Interest in constructing green buildings or retrofitting existing buildings with eco-friendly features has grown as along with concerns about climate change. Though much of the push toward sustainable structures is motivated by a desire to protect the environment, there are also other factors that may make running green facilities appealing for the commercial, educational and residential sectors.
Overview of sustainable building benefits
Recognizing the potential of green buildings, fiscal and otherwise, has drawn many enterprises and institutions into the eco-friendly fold. Government programs, such as the U.S. Green Building Council's Leadership in Energy and Environmental Design project, provide extra incentives for making facilities more sustainable.
In addition to the monetary savings that may be provided by constructing energy efficient facilities and installing resource-saving features, the USGBC offers official certifications that provide companies and schools with public recognition for their efforts.
LEED certification may yield fiscal rewards not only indirectly by fueling a positive public image, but also by earning preferred rates from property insurers, according to an Environmental Leader blog post. Insurance companies have already begun to offer special premiums for residential and commercial customers that own structures that are LEED-certified.
These monetary incentives are in part fuelled by the increased resiliency of green buildings. These structures are often built with sustainable materials that are more durable than conventional alternatives. For example, exceptionally fire-resistance and sturdy materials, such as steel and aluminum, are used in LEED-certified roofs for their energy-efficient, reflective properties.
Sustainable structures are also more resistant to storm damage thanks to their improved insulation, which is implemented to help maintain temperatures and reduce related power costs. This enhanced protection mitigates the negative effects that water and wind can have on a building during a storm.
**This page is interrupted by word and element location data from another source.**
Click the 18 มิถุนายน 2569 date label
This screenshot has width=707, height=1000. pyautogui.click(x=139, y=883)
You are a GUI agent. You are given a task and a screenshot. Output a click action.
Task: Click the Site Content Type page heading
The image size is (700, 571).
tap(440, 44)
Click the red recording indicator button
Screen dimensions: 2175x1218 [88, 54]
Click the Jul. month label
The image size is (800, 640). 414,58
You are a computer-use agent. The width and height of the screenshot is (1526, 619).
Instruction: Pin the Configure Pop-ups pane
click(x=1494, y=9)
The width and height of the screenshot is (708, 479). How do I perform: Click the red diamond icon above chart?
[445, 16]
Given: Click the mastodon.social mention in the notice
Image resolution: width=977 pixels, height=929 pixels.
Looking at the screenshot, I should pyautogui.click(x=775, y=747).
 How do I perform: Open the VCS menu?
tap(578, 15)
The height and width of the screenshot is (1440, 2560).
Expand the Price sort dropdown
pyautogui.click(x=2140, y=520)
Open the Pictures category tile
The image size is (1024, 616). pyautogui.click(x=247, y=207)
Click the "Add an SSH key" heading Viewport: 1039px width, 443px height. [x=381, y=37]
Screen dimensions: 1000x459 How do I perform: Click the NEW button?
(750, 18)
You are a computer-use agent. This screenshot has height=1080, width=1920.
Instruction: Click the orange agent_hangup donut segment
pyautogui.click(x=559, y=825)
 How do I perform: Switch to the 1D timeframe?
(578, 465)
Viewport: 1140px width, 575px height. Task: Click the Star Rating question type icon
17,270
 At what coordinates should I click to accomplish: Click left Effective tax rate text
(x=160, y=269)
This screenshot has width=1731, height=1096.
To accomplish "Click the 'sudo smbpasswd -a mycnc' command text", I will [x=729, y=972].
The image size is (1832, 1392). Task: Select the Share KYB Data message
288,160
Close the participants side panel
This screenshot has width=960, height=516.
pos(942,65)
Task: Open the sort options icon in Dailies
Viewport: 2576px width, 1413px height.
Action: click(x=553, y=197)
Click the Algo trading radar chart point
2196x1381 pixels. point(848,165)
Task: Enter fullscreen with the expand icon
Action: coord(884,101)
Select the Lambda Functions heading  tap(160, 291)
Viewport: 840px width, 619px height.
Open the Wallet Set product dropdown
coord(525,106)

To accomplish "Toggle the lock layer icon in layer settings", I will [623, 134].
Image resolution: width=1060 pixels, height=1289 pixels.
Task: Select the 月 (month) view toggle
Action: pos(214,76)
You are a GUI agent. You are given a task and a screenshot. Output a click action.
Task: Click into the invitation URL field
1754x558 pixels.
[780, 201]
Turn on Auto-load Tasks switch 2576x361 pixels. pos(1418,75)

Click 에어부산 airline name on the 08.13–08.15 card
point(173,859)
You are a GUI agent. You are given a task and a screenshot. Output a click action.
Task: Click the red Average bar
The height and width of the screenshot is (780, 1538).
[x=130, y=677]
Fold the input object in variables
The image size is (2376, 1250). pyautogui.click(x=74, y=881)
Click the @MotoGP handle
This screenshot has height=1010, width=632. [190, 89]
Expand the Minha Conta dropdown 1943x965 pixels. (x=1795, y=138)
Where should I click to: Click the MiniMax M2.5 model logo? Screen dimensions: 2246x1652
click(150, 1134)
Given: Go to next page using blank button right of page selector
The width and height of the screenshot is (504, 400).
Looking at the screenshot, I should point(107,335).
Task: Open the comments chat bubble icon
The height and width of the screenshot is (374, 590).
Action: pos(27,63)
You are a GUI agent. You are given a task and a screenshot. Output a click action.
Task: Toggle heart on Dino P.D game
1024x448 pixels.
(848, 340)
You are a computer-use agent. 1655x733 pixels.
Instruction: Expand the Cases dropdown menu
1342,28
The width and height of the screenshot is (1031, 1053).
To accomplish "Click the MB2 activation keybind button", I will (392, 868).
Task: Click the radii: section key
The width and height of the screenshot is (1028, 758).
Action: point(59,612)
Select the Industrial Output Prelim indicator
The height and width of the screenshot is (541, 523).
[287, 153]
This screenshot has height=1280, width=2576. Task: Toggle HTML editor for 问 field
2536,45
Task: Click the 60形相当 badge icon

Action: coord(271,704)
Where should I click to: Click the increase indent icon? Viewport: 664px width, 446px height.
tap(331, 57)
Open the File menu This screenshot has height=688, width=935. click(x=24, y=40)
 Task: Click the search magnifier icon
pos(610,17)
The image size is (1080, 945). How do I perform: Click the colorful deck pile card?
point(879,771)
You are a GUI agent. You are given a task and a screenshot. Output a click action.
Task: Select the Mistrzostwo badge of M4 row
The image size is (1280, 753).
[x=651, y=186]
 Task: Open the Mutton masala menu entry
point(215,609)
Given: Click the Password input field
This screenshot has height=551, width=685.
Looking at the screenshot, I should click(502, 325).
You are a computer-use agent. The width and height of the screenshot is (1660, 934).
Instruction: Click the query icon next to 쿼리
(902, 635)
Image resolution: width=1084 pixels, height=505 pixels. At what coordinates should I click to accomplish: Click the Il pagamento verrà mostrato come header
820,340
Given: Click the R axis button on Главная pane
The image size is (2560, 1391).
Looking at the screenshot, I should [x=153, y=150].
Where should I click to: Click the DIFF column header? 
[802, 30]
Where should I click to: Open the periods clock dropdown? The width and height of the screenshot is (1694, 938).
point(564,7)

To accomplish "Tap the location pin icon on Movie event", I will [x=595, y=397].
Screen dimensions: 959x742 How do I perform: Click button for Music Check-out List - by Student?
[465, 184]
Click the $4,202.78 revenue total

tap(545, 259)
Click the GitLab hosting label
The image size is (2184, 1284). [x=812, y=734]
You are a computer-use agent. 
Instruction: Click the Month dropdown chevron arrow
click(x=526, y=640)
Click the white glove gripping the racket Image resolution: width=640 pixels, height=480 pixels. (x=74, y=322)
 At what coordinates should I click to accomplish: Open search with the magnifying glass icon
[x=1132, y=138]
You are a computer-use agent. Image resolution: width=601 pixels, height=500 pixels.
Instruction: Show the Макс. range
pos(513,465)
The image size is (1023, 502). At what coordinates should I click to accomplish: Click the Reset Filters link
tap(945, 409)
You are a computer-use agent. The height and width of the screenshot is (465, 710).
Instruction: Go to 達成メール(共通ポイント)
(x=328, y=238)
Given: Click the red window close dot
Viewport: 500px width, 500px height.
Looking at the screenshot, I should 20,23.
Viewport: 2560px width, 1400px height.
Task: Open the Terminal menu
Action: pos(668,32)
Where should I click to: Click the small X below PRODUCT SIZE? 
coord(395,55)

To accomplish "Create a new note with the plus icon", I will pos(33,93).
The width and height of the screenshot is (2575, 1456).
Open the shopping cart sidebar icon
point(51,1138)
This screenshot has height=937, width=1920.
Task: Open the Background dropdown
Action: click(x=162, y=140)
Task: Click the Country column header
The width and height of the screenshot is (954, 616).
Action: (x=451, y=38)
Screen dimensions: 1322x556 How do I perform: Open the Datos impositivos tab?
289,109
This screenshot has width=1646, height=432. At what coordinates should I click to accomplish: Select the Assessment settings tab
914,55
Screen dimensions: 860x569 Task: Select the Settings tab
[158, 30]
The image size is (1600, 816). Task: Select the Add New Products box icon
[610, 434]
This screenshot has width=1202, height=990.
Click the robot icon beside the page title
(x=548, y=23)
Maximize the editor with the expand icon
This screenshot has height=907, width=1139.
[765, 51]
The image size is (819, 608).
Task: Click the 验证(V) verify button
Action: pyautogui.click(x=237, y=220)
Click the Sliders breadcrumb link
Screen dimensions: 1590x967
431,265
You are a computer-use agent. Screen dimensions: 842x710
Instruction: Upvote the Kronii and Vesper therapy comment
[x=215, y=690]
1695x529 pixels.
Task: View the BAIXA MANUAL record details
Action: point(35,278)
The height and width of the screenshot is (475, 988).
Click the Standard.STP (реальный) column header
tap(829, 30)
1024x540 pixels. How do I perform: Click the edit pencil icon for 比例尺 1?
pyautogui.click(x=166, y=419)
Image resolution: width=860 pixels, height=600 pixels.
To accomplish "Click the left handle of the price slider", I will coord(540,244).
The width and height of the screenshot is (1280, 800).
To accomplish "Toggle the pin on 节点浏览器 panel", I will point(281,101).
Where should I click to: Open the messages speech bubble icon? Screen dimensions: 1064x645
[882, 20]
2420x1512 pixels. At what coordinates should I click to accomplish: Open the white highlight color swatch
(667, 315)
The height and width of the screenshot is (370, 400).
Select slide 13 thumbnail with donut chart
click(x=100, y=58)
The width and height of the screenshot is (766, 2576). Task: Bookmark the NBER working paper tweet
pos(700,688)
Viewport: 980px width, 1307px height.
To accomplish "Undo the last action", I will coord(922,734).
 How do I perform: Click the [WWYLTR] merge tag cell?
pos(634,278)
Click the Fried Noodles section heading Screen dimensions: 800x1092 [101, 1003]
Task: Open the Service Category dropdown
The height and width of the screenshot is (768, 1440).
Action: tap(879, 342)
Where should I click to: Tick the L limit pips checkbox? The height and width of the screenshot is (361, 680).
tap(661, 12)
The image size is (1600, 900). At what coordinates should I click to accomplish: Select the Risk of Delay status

The combination of these advantages makes green structures more durable overall, promising decreased insurance risks and costs in addition to improved structural integrity and energy savings.
The trend in green buildings
Research published in McGraw-Hill Construction's 2013 Dodge Construction Green Outlook report shows that the value of sustainable structures has increased in recent years and suggests that it will grow even more in the future, according to a news release.The study found that the green building sector was worth $10 billion in 2005, rising to $78 billion in 2011. Moreover, the authors estimate that the value of green building will reach between $204 billion and $248 billion by 2016.
"We're seeing tremendous growth in green building, providing a bright light in an otherwise uncertain economy," said Harvey M. Bernstein, vice president of Industry Insights and Alliances at McGraw-Hill Construction. "Not only does this mean a strong outlook for green building, but also the benefits that go along with that: more jobs, greater financial benefits from green and high performance buildings, stronger competitive positioning for those firms that build green, and healthier work and learning environments for our population."
The authors of the study wrote that 47 percent of senior executive officers anticipate greening two-thirds of the structures in their portfolios by 2015, while 30 percent reported that they already have. Additionally, the research showed that 81 percent of corporate executive leaders think there is a public expectation for businesses to practice sustainability, prompting many enterprises to standardize green practices.
The growth in green buildings projected by McGraw-Hill is largely due to the financial rewards that these structures can afford enterprises. These advantages are themselves fuelled by the manifold benefits of sustainable facilities, from stronger structural durability to energy savings.
Moreover, building green structures may lead to improved public perception, increased investments and the interest of news organizations seeking to promote sustainability. In turn, companies that have green buildings may become trend-setters for their industry.